Using friends from college and working with a measly budget of $50,000, Clark managed to complete Children Shouldn’t Play with Dead Things over the course of 14 days. The result is an effective zombie flick with one of the eeriest endings the genre has ever seen. Alan Ormsby, who co-wrote the script and starred in the film, deserves a fair share of credit for crafting the film’s creepy special effects. It’s a film that starts out as a dark comedy about college kids screwing around and quickly morphs into a story about hopelessness, a remarkable feat when factoring in Clark and Ormsby’s limitations and scant resources.

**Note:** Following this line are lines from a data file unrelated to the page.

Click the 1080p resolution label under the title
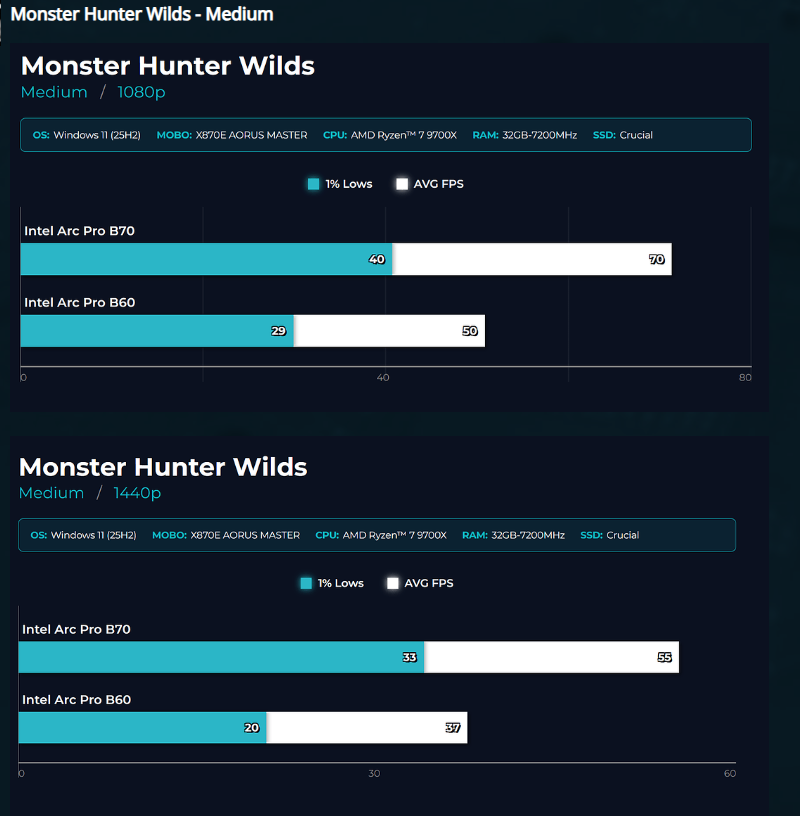 (141, 92)
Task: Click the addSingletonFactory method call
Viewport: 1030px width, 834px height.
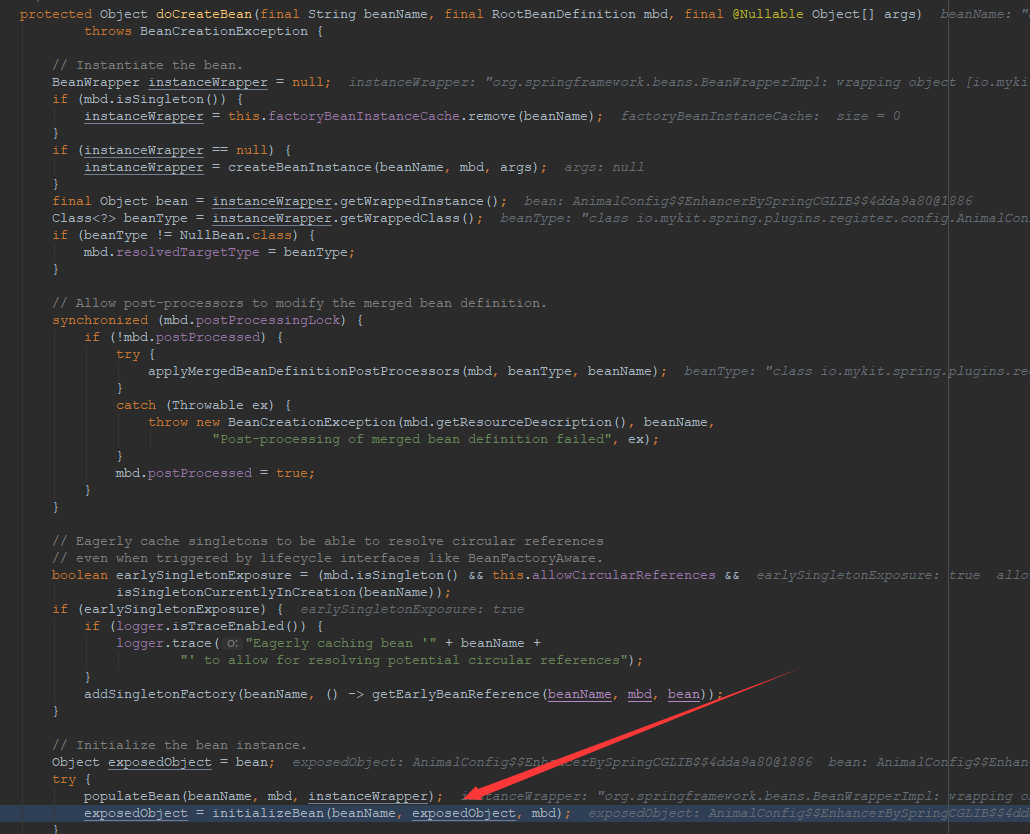Action: (151, 694)
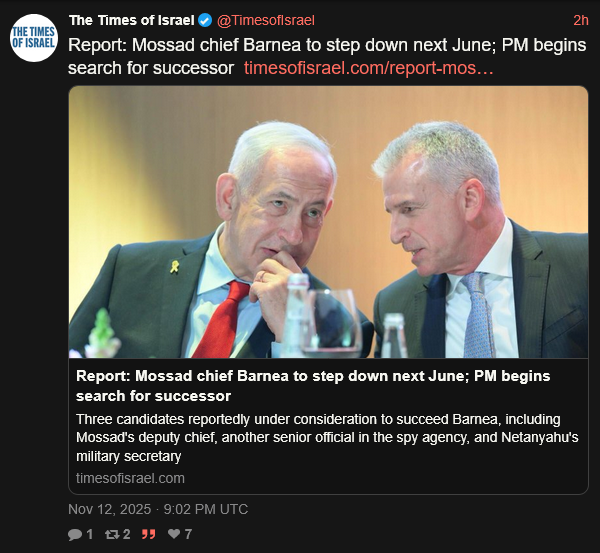Click the timesofisrael.com domain under the card

(130, 478)
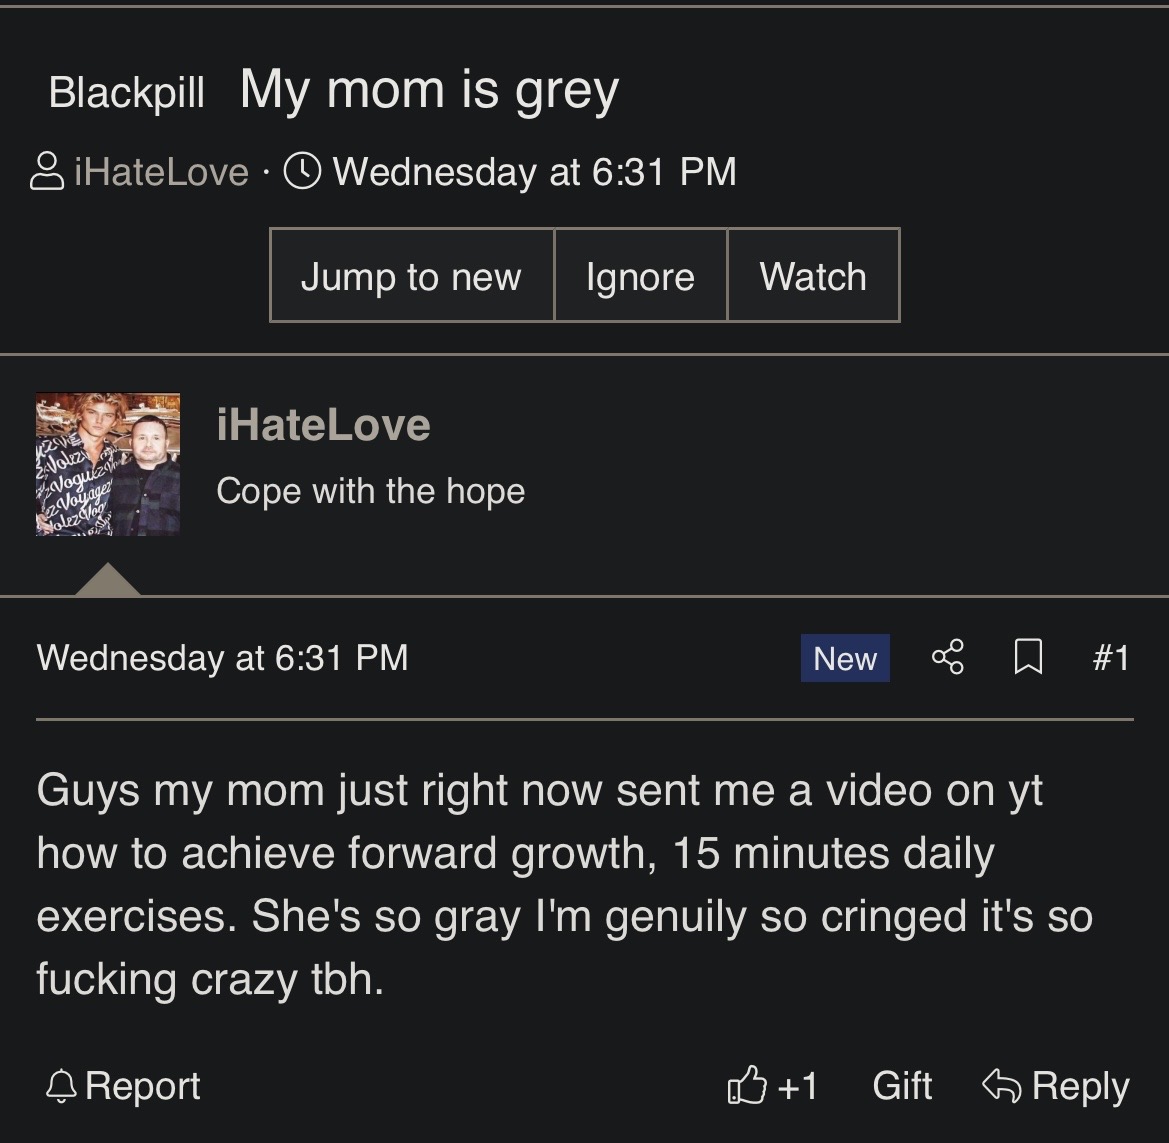Watch this thread

[x=813, y=276]
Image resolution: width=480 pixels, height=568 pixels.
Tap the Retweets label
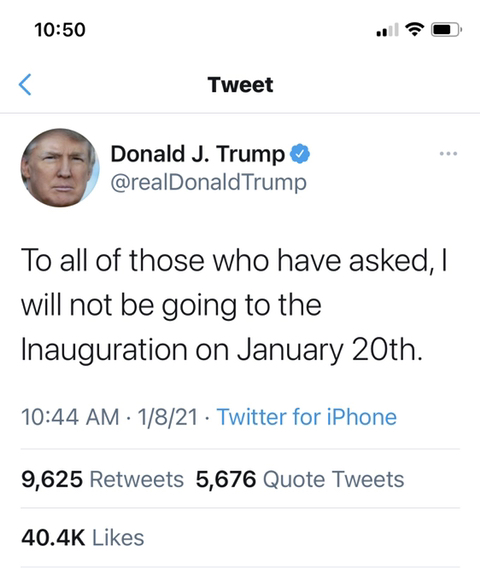point(137,479)
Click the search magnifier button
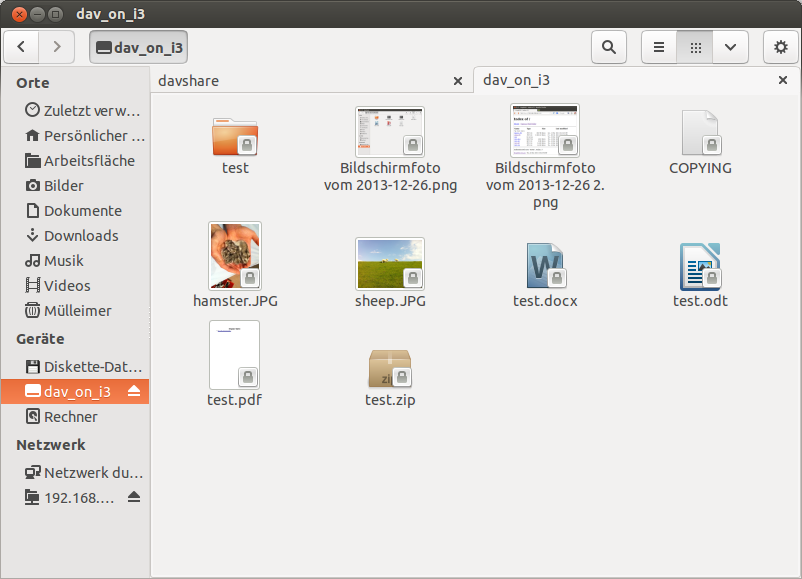802x579 pixels. [x=608, y=47]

VCI Entertainment is set to release Children Shouldn’t Play with Dead Things in a brand-new 4K UHD collector’s edition set just in time for the film’s 50th anniversary. This new release will include an all-new introduction and Q&A with Ormsby, the brand-new feature-length documentary Dreaming of Death: Bob Clark’s Horror Films, and much, much more. VCI will also be releasing the film on standard Blu-ray and DVD. All three editions hit shelves in October, just in time for the Halloween season.